[[ Data provided, beginning ]]
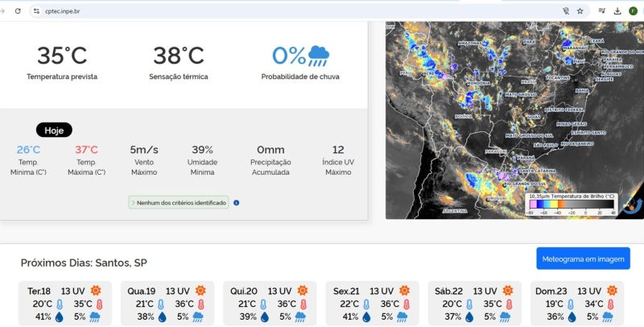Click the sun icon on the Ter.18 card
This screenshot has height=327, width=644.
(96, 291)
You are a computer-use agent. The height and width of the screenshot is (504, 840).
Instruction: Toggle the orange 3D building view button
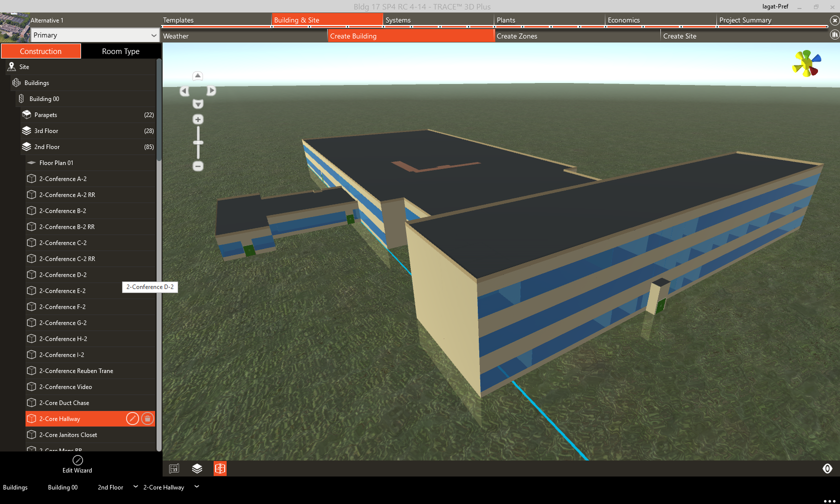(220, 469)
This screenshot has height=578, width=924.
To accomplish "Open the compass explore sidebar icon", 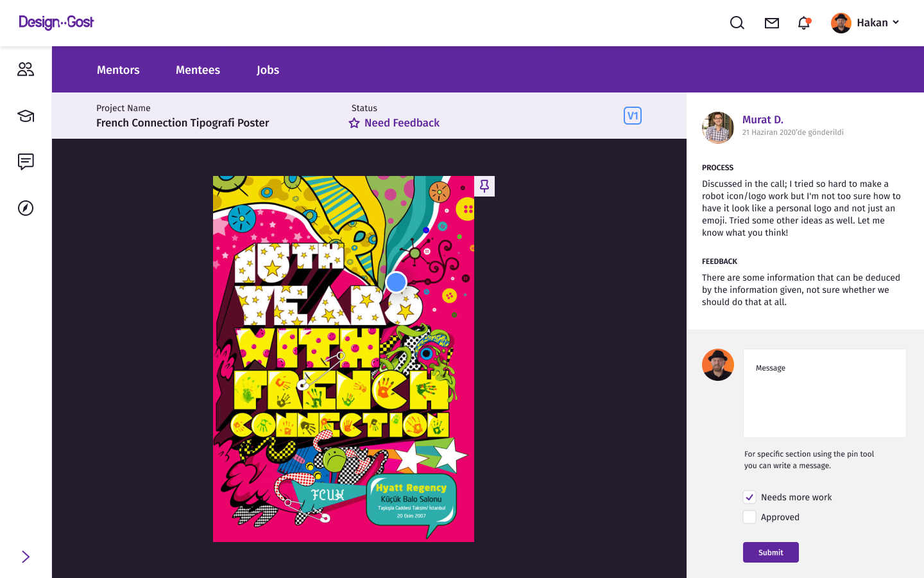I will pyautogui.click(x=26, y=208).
[[ Data provided, end ]]
[[ Data provided, beginning ]]
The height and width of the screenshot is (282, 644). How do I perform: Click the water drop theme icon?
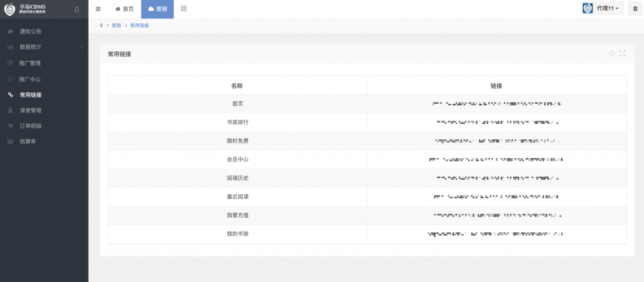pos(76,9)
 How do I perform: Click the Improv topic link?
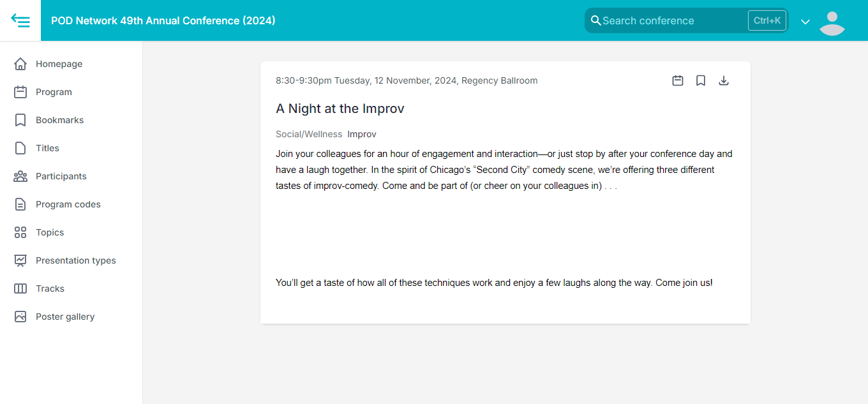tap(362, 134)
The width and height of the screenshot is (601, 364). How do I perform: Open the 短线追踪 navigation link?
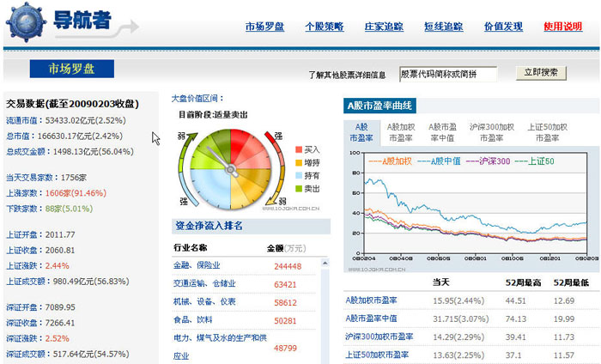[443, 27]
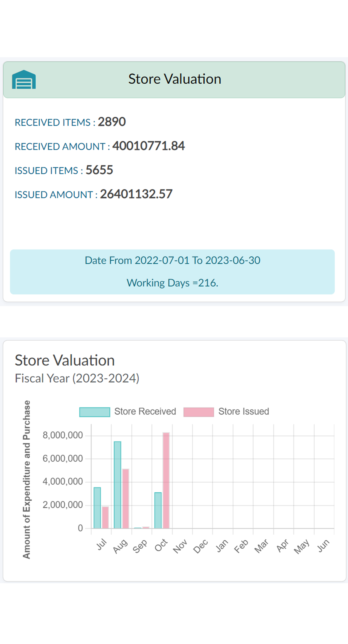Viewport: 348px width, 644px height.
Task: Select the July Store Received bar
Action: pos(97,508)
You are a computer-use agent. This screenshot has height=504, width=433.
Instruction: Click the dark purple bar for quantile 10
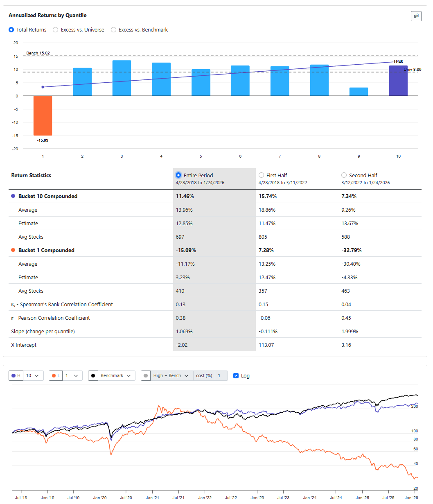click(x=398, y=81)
[[ Data provided, end ]]
[[ Data provided, beginning ]]
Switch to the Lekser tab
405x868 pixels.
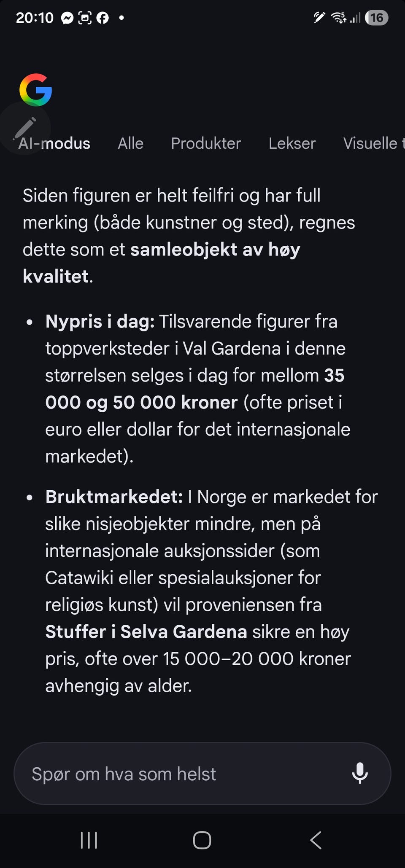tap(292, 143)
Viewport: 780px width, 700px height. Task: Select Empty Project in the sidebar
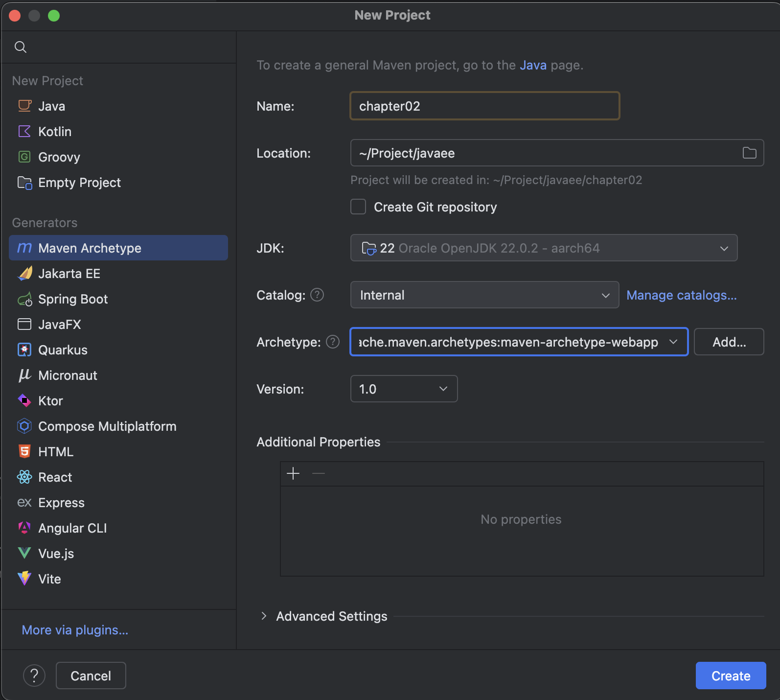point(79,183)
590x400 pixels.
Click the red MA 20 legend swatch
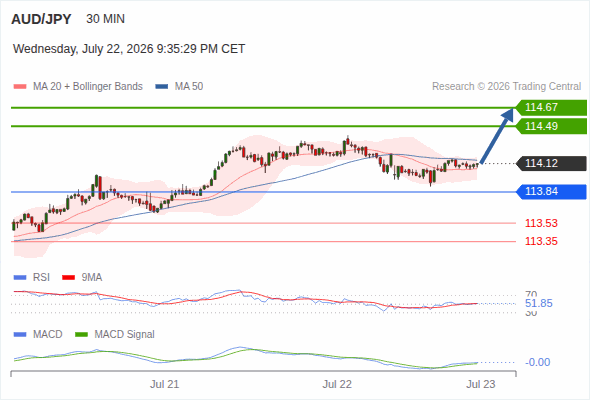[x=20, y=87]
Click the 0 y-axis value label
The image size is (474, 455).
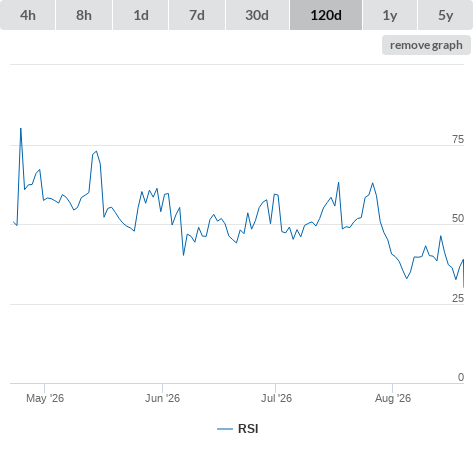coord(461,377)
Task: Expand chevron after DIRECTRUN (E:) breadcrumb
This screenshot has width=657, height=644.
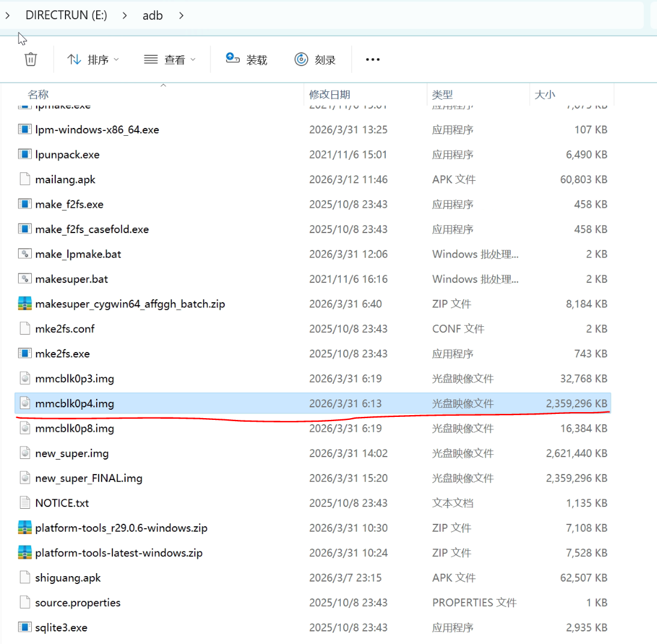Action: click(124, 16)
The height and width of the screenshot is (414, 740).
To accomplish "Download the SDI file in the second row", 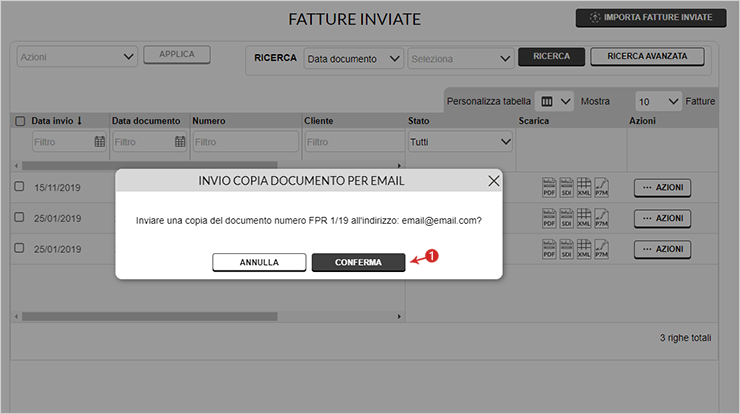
[[ Data provided, end ]]
Above are the records; please give again, exactly and in full, only the lines that run from the line with "590x400 pixels." through the line with "the SDI file", with no pictures.

590x400 pixels.
Click the red MA 20 legend swatch
[x=20, y=87]
Click the 0 y-axis value label
The image size is (474, 455).
coord(461,377)
Task: Expand chevron after DIRECTRUN (E:) breadcrumb
This screenshot has width=657, height=644.
Action: click(124, 16)
The height and width of the screenshot is (414, 740).
To accomplish "Download the SDI file in the second row", 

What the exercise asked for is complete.